La série de Mike Flanagan fait le choix de ne pas traiter Hill House comme un personnage à part entière, contrairement à Shirley Jackson et Robert Wise. Ce n’est pas à elle que l’on prête vie, mais à tous les habitants qui sont passés et trépassés entre ses murs. Ainsi, la série joue énormément sur les apparitions de fantômes (à ce titre, cela est fait de manière très subtile car, hormis quelques fantômes symbolisant des peurs enfantines ou des addictions d’adulte, ces fantômes restent tapis dans l’ombre, dans un coin du cadre, comme des présences lointaines et non comme des sources « faciles » pour terroriser le spectateur).

La maison est ici un simple cadre qui aura durablement marqué les enfants qui y ont habité. Mais un cadre étendu car, même adulte, chacun des cinq enfants restera, à divers degrés, prisonniers de la maison, enfermés dans ce cadre. Ils chercheront alors à se libérer de cette possession, comme Eleanor a été possédée, plus durement, dans les autres supports de l’œuvre. On en revient au cœur du livre : la maison est hantée par des esprits mauvais, la maison hante les esprits fragiles.

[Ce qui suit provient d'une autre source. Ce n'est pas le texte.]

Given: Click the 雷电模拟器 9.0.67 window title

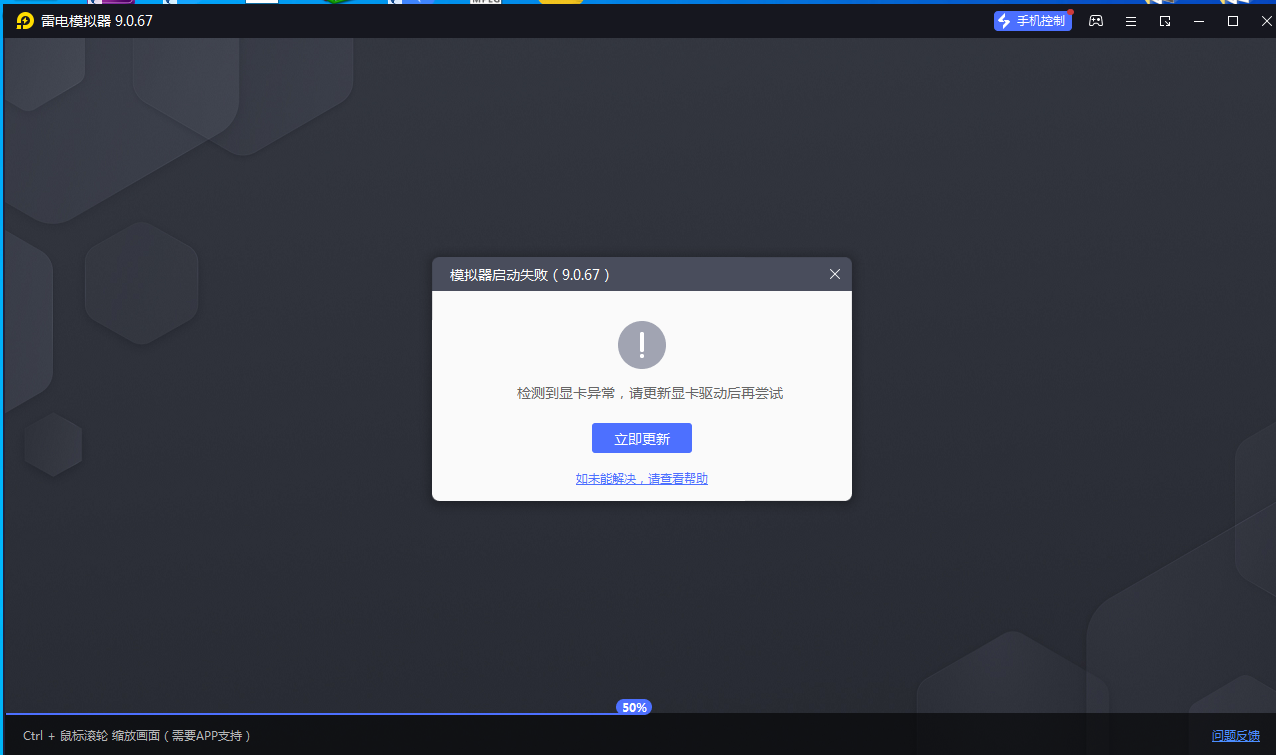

Dans la série, il y a plusieurs Eleanor, et la première d’entre elle est Olivia, la mère, qui ne sortira jamais de Hill House. Sa possession est graduelle, elle commence par la multiplication de migraines, puis son esprit s’embrouille tellement que les fantômes d’anciens propriétaires lui apparaissent et communiquent avec elle. La paranoïa qui s’emparait d’Eleanor dans le film de Robert Wise s’empare d’Olivia, là voici désormais persuadée que son mari va s’enfuir avec les enfants, sans elle. Son seul recours est donc de les garder, pour toujours, auprès d’elle.

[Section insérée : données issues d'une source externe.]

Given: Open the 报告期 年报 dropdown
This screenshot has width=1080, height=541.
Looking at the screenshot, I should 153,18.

En un sens, elle va y arriver car, si tous parviennent à quitter physiquement Hill House, ils y reviennent finalement à travers le souvenir, et à travers leur capacité – ou incapacité – à surmonter leur deuil. Et c’est là tout l’intérêt de la série : entremêler la hantise et le deuil. La possession de l’esprit par une force invisible, mais néanmoins omniprésente s’apparente à un phénomène psychologique que l’on pourrait rapprocher du traumatisme face à la mort soudaine d’un proche. La personnalité de chacun des enfants va être ébranlée par cette disparition : Steve, l’aîné, est devenu écrivain qui a cyniquement profité du drame pour gagner de l’argent, Shirley est devenue une thanatopractrice sans affect, Theodora est une femme froide et ses liens avec les autres sont réduits au strict minimum, Luke sombrera dans divers dépendances aux drogues et Nell, instable, retournera à Hill House, attirée par la force de la maison, pour mettre fin à ses jours à l’endroit même où sa mère se suicida.

La dimension psychologique est longtemps explorée dans la série, là où elle est quasi absente du livre, et où elle est à peine évoquée dans le film (tout au plus dirons-nous que La Maison du Diable est un film sur la dépression). Le paranormal, au cœur du livre et du film, est, par ricochet, mis en sourdine dans la série. Le père est longtemps pragmatique et trouve des explications rationnelles à chaque manifestation surnaturelle. Adulte, Steve décrit sa mère comme une bipolaire ayant des troubles mentaux, et définira sa sœur selon les mêmes termes. Theodora, elle, devient psychologue pour enfants. Le paranormal restera donc dans les recoins de la maison, entre deux portes ou caché derrière un rideau. Mais il n’en demeure pas moins présent entre les murs de la maison, comme des métastases rongeant la bâtisse cancéreuse. On en revient aux mots mêmes du docteur Montague, dans le livre de Shirley Jackson : Hill House, la maison malade.

Et, comme tout patient malade, contagieuse.